You may have missed it, but just this week, an Indian court
finally convicted seven former employees of Union Carbide for negligence.
As the UK Times put it, “the sentences given were no harsher than those
for causing a fatal car accident. It seems unlikely that they will serve any
time in jail.” Plenty of people are outraged. And of course, the one who really should have been held to account but never will is Union Carbide’s then Chairman and CEO Warren Anderson. He was actually arrested at the time,
granted bail – and then fled to the U.S. as a fugitive, never to set foot in
India again.
Note that the civil case to compensate the victims ended even more tragically in 1999, when the company settled for a paltry sum of $470
million, with a release of all further liability. This was despite efforts to try to
bring the civil case to the United States given that this was the fault of a
U.S. corporation. Instead, the
case was sent back to India, a country with an extremely weak civil justice
system.
The Guardian had a great editorial about all of this,
which sure makes one think:
What is going on in the Gulf of Mexico today is an example of Newton's third law of motion: for every action by BP there is an equal and opposite reaction by the federal government in Washington. The result is that BP is, rightly, being held to account for cleaning up the biggest oil pollution in US history. But just imagine if the blowout on the drilling rig had caused not 11 but up to 25,000 US deaths; that the compensation Washington finally accepted fell far short of that required even to cover the medical bills of the survivors; that 26 years on , BP had still to clean up the site of the accident which was poisoning the local water supply; and that Britain refused to extradite to a US court the main BP executives responsible.
Unthinkable?

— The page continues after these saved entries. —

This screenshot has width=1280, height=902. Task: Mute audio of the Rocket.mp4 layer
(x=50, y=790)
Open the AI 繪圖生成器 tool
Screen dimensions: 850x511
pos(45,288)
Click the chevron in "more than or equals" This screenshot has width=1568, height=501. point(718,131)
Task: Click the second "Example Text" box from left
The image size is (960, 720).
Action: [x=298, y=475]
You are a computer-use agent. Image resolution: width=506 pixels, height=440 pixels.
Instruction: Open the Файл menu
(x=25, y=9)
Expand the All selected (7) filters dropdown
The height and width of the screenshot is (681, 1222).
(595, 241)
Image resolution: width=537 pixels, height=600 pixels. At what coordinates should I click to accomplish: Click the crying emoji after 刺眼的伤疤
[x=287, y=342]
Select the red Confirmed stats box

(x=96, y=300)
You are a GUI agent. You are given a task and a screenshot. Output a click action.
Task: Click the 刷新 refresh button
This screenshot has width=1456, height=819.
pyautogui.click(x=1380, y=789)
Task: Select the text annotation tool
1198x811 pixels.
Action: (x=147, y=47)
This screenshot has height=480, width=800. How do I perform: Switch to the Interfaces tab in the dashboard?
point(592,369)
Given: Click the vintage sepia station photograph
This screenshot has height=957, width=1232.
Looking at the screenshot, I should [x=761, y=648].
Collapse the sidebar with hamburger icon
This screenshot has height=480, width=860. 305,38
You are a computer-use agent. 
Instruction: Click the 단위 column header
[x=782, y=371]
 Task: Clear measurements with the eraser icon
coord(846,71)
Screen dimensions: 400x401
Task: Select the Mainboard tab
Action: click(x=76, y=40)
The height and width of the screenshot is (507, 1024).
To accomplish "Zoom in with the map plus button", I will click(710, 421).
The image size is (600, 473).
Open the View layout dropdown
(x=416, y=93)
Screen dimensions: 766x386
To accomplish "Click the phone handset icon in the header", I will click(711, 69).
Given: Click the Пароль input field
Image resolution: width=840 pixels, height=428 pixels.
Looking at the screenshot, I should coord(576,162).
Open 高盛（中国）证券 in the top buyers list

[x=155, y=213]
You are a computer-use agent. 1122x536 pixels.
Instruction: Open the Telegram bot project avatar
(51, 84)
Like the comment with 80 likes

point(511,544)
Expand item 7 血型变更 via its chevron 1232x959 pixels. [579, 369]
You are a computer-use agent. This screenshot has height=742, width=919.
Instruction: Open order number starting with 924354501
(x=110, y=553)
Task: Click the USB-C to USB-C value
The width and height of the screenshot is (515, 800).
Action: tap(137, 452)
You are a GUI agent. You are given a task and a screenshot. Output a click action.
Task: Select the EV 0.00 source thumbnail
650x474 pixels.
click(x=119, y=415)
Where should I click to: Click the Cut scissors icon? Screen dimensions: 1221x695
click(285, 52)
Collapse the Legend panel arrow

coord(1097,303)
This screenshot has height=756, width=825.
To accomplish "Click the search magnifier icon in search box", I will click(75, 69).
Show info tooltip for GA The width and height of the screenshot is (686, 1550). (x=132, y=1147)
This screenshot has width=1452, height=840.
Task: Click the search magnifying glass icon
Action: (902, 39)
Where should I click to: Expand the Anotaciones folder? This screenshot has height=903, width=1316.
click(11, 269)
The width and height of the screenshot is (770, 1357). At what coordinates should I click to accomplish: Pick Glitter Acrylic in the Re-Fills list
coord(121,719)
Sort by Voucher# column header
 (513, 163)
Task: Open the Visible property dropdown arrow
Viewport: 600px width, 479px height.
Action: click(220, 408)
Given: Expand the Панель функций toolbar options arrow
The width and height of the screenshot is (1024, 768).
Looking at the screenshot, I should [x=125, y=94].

Well, that is how the US multinational Union Carbide Corporation, now owned by Dow Chemical, has behaved since it created the world's worst industrial disaster at Bhopal in central India. …
Dow Chemical continues to claim that an agreement with the Indian government under which they paid $470m in compensation resolves all outstanding legal issues. Union Carbide continues to deny responsibility for a plant "designed, owned, operated and managed" by its subsidiary Union Carbide India Ltd. Union Carbide's former chairman Warren Anderson refuses to return to India to face the charges against him. And the people of Bhopal continue to suffer – from respiratory and kidney problems, cancer, disfigurement, and stunted growth.